(EXERCISE GOAL):
From the entries that follow, report every line in which "pixels" occurs.

Stored data entries:
○ ○ ○

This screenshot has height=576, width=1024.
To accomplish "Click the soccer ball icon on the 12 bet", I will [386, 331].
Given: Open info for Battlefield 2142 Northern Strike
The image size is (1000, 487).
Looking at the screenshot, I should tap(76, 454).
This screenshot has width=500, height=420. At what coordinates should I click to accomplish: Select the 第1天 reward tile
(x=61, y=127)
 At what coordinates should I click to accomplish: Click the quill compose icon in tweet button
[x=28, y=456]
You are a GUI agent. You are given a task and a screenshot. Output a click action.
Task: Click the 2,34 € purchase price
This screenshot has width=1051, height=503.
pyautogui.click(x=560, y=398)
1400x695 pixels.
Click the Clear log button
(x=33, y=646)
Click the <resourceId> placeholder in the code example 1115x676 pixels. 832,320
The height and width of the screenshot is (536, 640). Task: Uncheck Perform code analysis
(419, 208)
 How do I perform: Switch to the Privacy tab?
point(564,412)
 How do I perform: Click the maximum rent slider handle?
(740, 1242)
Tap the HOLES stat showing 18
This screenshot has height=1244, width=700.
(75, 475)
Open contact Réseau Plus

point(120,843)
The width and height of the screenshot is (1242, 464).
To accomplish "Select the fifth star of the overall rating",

○ ○ ○

(SOLUTION TO THIS PROBLEM):
1400x695 pixels.
Click the <resourceId> placeholder in the code example 1115x676 pixels. 832,320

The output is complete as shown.